Monday, August 22, 2016
Frank Ocean: Endless first-listen review – brilliantly confounding
And so, after all the delays and rumours and teasers and the DIY-themed live streams, Frank Ocean’s new album is finally here! What, I hear you ask, is Boys Don’t Cry actually like?
Erm, we don’t really know. Because Frank Ocean being Frank Ocean, the album he has put out isn’t Boys Don’t Cry. At least we don’t think it is. Instead it’s billed as a “visual album” called Endless. Apparently, it is one big teaser – the teaser to end all teasers, if you will – before the real thing, with a brand-new title, arrives this weekend. Although haven’t we heard that before?
So what, I hear you ask – perhaps with a slightly less patient tone than before – is Endless like? And what the bloody hell is a “visual album”?
To answer the second question, the 18 tracks here have been released as one long video in which Ocean appears to get back on the home improvements game. We see him building a spiral staircase in his warehouse, while rocking various outfits – from an impressively baggy Jesus and Mary Chain sweater to a protective suit – as the music drifts by. And it really does drift, with brief instrumentals such as Ambience 001: In a Certain Way and the Daft Punk-sampling Hublots acting as segues. They also double up as palette-cleansers throughout what is a rich, varied and – at times – challenging musical feast.
Because Endless isn’t always an easy listen. There are computerised voices (arty curtain-raiser Device Control), hazy electronic shimmers (In Here Somewhere) and the odd snippet of conversation littered across Endless, the latter providing a pleasingly lo-fi counterbalance to what is overall a rather futuristic and lush aesthetic (the London Contemporary Orchestra provide a variety of sumptuous strings). Song structures are often free-form, especially through the second half of the record, where the point at which one song ends and another begins is difficult to keep track of. Strangest of all is the final track, Higgs, which seems to be a spoken-word advert for a Samsung Galaxy phone, read aloud by German artist Wolfgang Tillmans over pulsing electronica. It must have thrilled the execs at Apple Music.
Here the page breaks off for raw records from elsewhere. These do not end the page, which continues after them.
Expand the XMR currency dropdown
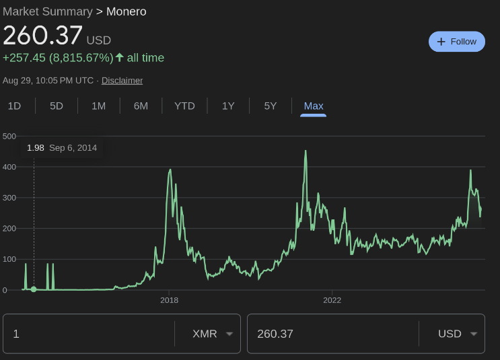 coord(212,334)
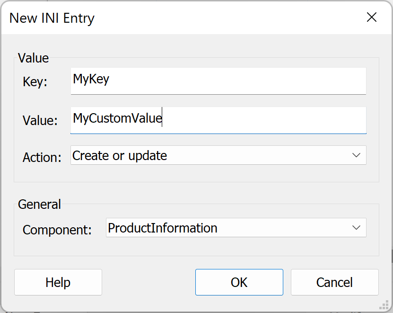Image resolution: width=393 pixels, height=313 pixels.
Task: Focus the Value text field
Action: (218, 120)
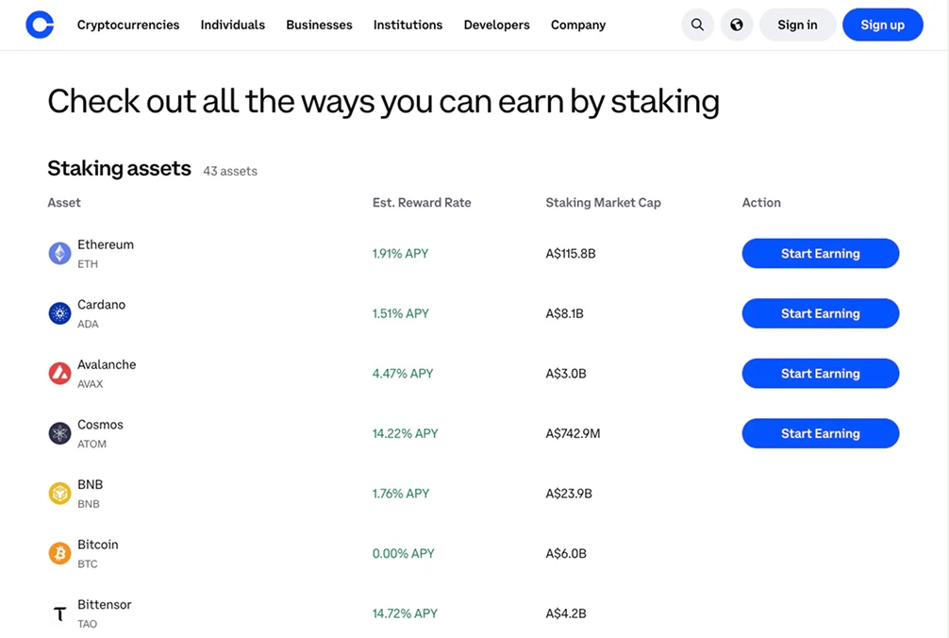949x638 pixels.
Task: Select the Bittensor TAO icon
Action: tap(59, 613)
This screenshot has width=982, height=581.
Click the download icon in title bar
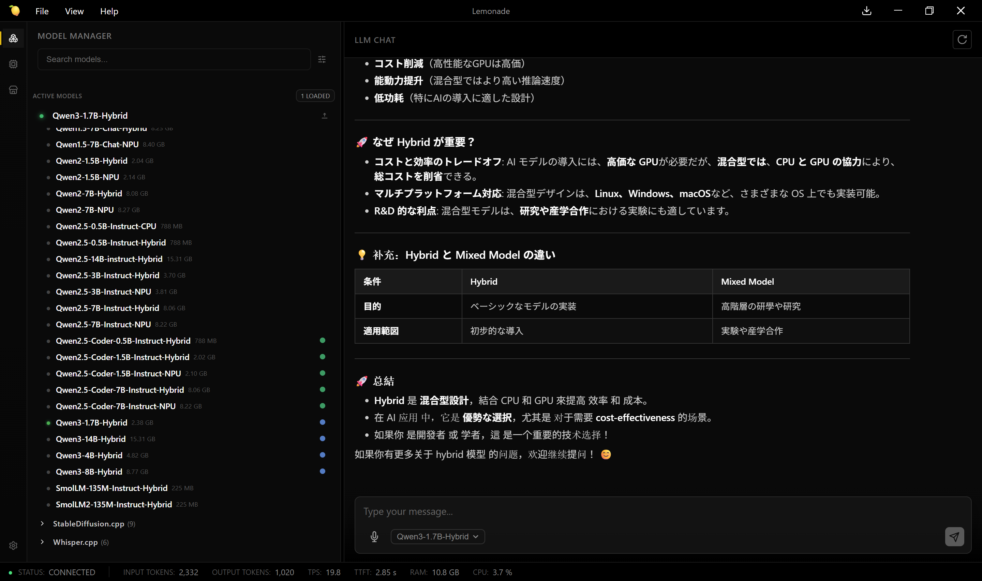(x=867, y=11)
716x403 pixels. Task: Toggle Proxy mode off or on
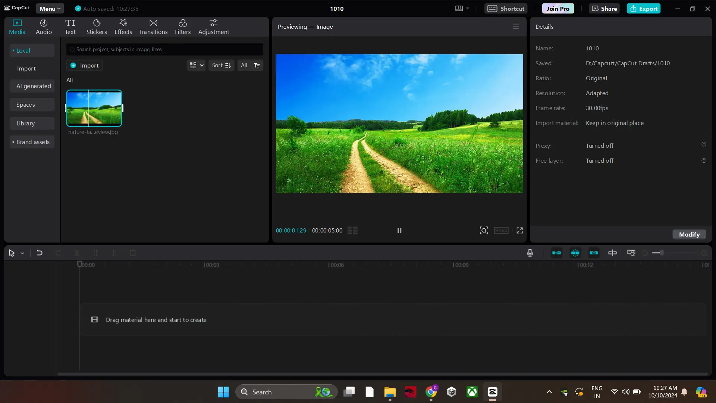[x=599, y=145]
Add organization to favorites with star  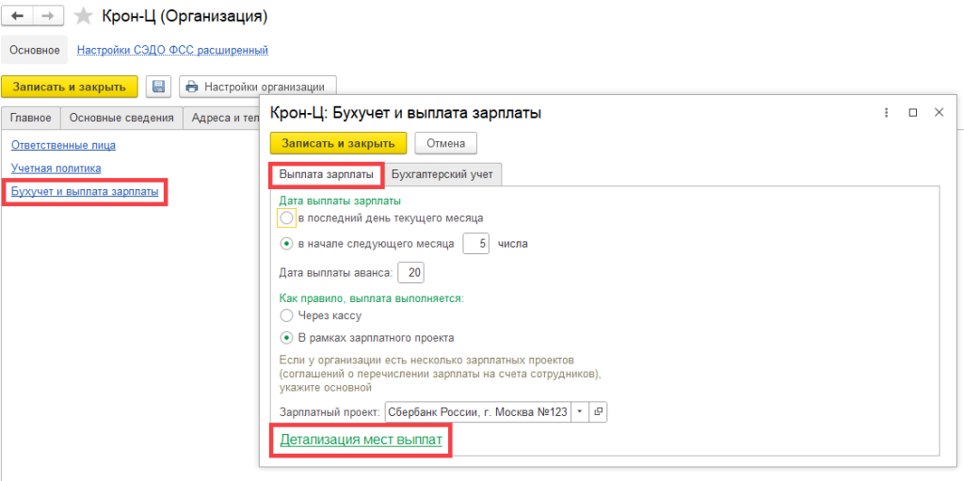(85, 16)
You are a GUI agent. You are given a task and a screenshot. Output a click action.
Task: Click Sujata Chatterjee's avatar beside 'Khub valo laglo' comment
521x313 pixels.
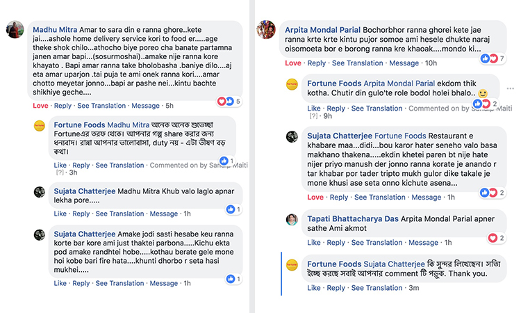(x=40, y=191)
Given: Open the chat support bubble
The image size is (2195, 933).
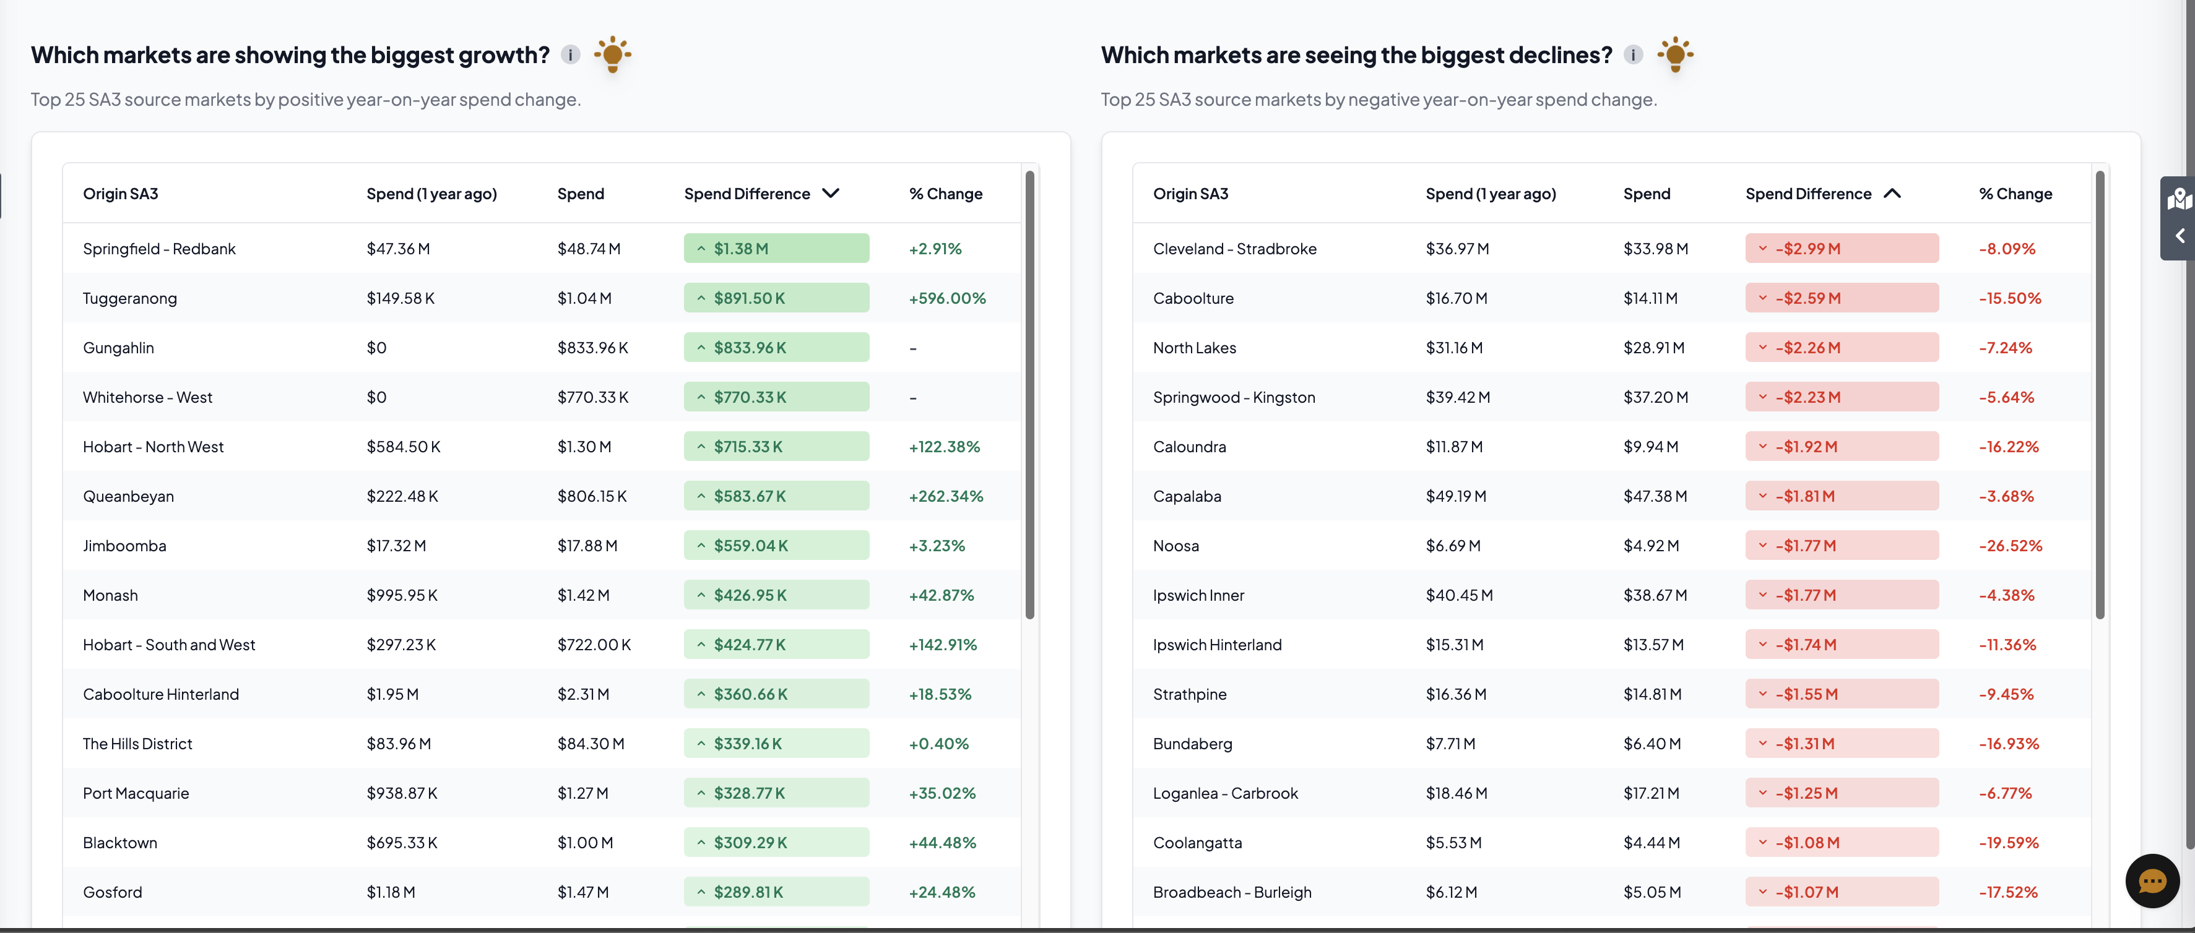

Endless feels like an artistic statement before a pop album, even if it’s ultimately an impressive merging of the two
But the idea that this is a singularly avant-garde statement would be wide of the mark. There are clearly songs here, as proved by the swooning synth lines on Commes Des Garçons, or the reggae-tinged Slide On Me, staged over a skittering rhythm and acoustic guitar. It’s just that these tracks have the tendency to dissolve into cut-up voices, or pitch shifts, or electronic bleeps. That’s certainly the case on Alabama, but that shouldn’t discount the fact it also features Sampha’s gorgeously plaintive question: “What can I do to love you more than I do now?”
In fact, soulful melody is in no short supply throughout Endless, and Ocean’s voice ensures it’s delivered more passionately than any other mainstream pop star is managing right now. You realise how much you’ve missed that devastating falsetto the second it hovers into view on a cover of the Isley Brothers’ 1976 hit At Your Best (You Are Love). As Ocean gets busy with a circular saw (those stairs won’t build themselves, you know), the track embodies the merging of R&B and sadboy electronica that’s been developing ever since Ocean first emerged. (Hardcore Frankophiles will have heard a slightly different version in a 2015 tribute to Aaliyah.) The influence of James Blake, Sampha and Jonny Greenwood would have been heavily present here even if those artists hadn’t appeared on Endless.
Of course, your view of Endless may well depend on how you approach it. If you’re expecting a conveyor belt line of hits, then you will be somewhat disappointed as much of this album floats by hazily and with no clear direction. Endless feels like an artistic statement before a pop album, even if it’s ultimately an impressive merging of the two. You might wonder at times – perhaps as beats flicker by and Ocean starts sanding down a particularly rough piece of wood – what on earth is going on. But surely the whole point of Frank Ocean is that he likes to confound, and this really does feel like a brilliantly confounding, unique piece of work.
And besides, the full pop Frank will undoubtedly be unveiled when whatever Boys Don’t Cry is now called emerges. Probably. Possibly. Who knows with this most mysterious and intriguing of artists? All we can say for sure is that there are rumours that an image of Ocean’s face is gradually being projected on to the John Lewis store in Peterborough, along with a countdown clock to a date in March 2018, when etc etc etc.